» **Aim**
Please repeat the listing below word for word, starting at its first line and ending at the line that contains "coord(975,268)", with that line included.

^^^^^^^^^^^^^^^^

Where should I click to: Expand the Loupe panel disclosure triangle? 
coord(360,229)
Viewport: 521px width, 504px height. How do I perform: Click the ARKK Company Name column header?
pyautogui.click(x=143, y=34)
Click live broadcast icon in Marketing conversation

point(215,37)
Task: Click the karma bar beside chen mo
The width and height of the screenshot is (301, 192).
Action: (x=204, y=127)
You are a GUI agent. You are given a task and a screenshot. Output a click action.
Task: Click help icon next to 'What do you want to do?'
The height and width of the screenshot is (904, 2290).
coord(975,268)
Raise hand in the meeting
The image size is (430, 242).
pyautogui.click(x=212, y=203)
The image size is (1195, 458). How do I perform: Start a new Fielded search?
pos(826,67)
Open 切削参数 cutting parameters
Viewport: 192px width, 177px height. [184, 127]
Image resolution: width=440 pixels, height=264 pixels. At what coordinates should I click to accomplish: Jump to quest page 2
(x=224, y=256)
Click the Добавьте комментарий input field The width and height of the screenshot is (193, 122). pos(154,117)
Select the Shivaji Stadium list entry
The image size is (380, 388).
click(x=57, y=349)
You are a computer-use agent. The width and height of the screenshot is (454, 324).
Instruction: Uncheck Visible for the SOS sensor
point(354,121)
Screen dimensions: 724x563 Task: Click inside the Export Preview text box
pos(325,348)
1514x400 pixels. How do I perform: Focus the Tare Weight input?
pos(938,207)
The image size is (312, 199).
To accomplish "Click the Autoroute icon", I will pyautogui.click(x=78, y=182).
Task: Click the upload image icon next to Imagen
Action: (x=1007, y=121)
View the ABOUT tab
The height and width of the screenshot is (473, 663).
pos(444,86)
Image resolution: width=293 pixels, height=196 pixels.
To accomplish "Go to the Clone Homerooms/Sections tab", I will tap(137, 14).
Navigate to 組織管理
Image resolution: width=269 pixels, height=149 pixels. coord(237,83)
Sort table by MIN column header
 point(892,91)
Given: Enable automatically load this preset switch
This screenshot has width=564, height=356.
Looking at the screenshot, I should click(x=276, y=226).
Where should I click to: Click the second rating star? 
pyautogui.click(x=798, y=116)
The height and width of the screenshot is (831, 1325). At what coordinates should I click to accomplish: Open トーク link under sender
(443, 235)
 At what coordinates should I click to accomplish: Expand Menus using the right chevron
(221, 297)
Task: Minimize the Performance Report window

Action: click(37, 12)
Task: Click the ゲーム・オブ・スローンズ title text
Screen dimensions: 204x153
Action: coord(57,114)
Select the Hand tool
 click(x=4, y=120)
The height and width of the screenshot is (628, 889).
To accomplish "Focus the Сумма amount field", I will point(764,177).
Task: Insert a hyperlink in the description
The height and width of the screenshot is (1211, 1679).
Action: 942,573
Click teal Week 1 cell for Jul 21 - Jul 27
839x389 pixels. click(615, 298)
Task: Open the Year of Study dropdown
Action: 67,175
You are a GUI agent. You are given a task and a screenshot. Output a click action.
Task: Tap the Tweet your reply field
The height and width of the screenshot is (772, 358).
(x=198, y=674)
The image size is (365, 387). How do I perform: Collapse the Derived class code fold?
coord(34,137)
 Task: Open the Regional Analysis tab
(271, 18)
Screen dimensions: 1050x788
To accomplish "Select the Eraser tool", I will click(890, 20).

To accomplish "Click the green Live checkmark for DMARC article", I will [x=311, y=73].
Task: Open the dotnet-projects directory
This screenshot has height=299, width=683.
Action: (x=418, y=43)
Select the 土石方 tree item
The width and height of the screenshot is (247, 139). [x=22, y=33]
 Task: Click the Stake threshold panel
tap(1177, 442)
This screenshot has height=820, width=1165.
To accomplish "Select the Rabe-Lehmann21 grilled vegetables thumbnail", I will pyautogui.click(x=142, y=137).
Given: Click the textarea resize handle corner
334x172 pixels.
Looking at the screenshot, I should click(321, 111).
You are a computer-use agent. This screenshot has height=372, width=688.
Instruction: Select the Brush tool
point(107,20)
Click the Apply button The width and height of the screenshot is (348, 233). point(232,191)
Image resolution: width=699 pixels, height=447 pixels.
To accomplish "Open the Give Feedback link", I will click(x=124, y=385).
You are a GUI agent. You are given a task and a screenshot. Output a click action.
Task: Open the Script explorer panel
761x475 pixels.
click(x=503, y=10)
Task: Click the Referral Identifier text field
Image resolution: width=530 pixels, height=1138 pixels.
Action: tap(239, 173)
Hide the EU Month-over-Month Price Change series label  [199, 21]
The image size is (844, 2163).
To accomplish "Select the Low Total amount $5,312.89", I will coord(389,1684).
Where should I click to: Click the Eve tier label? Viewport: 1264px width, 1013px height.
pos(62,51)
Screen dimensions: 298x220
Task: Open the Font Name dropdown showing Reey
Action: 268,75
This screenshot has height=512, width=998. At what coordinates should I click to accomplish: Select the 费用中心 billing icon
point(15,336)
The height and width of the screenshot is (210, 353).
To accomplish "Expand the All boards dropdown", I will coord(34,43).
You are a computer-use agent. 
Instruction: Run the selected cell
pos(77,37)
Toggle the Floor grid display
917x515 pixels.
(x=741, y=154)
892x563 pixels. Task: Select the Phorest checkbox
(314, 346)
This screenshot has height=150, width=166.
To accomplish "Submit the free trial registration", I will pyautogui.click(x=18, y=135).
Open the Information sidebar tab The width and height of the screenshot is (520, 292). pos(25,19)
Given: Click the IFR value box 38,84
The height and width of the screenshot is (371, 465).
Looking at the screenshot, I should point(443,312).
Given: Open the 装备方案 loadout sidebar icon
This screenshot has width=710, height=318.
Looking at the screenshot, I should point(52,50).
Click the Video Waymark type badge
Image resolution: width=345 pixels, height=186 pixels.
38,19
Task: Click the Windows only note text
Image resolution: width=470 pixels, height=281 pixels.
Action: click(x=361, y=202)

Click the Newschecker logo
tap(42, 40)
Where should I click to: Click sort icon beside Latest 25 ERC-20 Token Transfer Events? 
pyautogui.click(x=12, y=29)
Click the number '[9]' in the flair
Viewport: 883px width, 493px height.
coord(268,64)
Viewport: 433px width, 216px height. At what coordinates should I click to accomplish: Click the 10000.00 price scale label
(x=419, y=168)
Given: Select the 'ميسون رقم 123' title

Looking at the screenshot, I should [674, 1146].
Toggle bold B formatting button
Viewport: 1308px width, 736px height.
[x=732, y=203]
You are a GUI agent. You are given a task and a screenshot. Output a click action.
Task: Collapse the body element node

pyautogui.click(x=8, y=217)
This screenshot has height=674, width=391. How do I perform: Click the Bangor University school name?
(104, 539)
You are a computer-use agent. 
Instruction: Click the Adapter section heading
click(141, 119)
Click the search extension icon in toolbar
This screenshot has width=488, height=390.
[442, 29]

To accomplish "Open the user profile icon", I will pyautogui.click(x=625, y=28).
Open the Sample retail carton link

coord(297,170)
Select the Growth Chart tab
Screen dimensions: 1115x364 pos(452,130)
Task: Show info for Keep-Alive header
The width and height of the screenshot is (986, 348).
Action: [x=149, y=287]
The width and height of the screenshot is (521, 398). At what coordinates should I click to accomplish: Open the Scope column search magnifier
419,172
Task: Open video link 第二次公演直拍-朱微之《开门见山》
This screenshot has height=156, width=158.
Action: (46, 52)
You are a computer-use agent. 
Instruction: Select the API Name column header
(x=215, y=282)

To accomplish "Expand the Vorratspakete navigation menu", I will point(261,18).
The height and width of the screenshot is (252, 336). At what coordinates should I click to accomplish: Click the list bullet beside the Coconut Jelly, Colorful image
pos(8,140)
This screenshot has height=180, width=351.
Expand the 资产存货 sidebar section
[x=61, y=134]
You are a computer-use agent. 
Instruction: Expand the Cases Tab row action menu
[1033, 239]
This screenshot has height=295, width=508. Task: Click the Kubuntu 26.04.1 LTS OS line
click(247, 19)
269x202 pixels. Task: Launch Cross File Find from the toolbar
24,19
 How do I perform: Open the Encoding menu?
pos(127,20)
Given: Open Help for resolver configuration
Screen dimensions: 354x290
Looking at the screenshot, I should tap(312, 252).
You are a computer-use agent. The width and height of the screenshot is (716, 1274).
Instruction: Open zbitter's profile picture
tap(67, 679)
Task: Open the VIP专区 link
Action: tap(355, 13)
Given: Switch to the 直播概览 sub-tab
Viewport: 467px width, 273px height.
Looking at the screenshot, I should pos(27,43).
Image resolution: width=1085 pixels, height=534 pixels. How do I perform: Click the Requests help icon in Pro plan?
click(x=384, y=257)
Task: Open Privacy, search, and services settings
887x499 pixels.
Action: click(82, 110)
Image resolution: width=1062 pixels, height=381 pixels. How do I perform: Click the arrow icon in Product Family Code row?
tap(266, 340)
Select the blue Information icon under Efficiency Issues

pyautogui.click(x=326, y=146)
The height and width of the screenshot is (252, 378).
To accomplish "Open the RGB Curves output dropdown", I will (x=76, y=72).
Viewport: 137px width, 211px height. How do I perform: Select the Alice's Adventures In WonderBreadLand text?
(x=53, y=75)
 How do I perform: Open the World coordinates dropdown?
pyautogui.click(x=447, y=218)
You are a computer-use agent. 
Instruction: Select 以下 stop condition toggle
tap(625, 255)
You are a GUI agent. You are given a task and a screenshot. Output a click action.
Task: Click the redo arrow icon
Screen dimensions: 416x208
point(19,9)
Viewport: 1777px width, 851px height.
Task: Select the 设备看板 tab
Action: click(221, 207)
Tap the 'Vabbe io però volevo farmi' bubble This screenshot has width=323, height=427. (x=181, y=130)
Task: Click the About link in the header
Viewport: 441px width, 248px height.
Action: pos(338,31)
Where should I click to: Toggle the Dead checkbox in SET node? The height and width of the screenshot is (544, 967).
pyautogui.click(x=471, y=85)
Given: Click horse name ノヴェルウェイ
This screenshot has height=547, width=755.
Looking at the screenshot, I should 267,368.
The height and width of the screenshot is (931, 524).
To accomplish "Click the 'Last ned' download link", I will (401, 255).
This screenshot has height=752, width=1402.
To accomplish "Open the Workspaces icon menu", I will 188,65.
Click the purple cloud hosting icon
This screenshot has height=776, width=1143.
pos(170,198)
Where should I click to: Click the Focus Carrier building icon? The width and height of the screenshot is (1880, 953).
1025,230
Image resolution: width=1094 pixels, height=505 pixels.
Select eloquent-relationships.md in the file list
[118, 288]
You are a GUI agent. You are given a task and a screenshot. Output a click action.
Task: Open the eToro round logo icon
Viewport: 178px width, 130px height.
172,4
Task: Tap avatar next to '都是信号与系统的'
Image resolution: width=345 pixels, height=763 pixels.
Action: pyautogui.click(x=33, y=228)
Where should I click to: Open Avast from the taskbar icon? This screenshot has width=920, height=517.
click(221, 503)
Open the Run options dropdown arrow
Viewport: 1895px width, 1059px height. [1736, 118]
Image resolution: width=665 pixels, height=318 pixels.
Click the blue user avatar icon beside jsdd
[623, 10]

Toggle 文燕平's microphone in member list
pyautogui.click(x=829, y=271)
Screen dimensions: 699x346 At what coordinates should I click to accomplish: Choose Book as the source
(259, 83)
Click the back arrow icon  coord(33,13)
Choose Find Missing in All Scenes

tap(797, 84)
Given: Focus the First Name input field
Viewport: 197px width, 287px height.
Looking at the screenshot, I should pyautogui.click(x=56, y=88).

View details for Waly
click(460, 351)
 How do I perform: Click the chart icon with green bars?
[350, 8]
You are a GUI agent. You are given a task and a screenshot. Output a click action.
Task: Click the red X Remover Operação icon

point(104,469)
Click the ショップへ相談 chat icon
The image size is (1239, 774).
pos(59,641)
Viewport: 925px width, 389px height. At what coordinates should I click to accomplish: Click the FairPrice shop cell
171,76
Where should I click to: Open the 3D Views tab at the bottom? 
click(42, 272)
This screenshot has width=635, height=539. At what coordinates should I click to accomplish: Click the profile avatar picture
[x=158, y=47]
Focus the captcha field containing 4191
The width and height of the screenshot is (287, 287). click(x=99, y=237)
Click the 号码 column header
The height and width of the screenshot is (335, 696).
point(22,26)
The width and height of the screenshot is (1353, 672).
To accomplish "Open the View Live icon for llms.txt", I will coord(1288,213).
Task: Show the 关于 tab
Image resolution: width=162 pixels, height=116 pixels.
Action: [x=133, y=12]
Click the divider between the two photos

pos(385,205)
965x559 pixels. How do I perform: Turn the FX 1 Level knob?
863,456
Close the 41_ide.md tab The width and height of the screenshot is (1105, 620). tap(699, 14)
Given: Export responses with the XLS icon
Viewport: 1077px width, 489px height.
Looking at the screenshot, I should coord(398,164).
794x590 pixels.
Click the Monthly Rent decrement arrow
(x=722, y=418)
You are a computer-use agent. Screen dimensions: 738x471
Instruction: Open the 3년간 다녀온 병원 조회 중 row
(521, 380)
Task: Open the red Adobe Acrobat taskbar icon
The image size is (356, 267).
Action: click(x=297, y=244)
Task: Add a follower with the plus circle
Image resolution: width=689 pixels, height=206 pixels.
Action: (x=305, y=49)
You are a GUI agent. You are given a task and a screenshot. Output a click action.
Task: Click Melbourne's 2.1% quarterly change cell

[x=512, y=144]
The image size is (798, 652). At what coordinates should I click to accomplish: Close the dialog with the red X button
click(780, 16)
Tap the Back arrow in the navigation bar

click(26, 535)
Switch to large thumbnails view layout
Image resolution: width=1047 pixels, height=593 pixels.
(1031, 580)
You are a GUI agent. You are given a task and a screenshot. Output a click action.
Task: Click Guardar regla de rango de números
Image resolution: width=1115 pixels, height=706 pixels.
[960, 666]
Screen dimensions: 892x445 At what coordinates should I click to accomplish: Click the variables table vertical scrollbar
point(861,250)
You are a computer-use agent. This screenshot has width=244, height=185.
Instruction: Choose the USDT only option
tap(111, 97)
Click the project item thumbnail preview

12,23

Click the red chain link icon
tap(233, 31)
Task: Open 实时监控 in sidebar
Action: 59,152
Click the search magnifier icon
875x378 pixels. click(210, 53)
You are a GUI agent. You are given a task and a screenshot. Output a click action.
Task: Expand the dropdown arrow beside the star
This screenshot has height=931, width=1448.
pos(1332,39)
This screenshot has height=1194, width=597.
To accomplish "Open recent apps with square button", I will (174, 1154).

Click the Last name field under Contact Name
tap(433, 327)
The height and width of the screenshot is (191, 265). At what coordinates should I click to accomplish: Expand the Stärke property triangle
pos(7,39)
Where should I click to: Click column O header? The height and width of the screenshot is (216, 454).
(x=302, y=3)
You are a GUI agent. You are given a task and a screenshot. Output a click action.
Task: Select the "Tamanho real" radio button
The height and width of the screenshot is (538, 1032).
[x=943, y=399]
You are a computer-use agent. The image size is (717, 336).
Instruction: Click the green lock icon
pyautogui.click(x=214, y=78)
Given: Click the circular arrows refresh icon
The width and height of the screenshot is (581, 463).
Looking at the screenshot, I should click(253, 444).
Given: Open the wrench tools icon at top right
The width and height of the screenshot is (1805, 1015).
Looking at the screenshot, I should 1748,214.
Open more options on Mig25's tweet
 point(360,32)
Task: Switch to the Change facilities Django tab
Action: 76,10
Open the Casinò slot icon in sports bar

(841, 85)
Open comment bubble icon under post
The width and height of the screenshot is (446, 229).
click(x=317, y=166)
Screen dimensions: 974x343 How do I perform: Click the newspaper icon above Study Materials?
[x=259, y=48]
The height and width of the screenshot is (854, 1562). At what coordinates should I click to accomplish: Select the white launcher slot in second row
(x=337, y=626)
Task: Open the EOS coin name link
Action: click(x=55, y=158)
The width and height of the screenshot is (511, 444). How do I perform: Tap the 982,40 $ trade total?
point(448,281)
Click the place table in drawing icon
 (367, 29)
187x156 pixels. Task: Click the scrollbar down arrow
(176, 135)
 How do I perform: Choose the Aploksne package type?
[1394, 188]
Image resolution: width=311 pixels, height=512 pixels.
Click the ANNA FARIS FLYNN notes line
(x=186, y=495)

^^^^^^^^^^^^^^^^

» **Solution to the problem**
Where should I click to: Expand the Loupe panel disclosure triangle? 
coord(360,229)
Viewport: 521px width, 504px height. How do I perform: Click the ARKK Company Name column header?
pyautogui.click(x=143, y=34)
Click live broadcast icon in Marketing conversation

point(215,37)
Task: Click the karma bar beside chen mo
The width and height of the screenshot is (301, 192).
Action: (x=204, y=127)
You are a GUI agent. You are given a task and a screenshot. Output a click action.
Task: Click help icon next to 'What do you want to do?'
The height and width of the screenshot is (904, 2290).
coord(975,268)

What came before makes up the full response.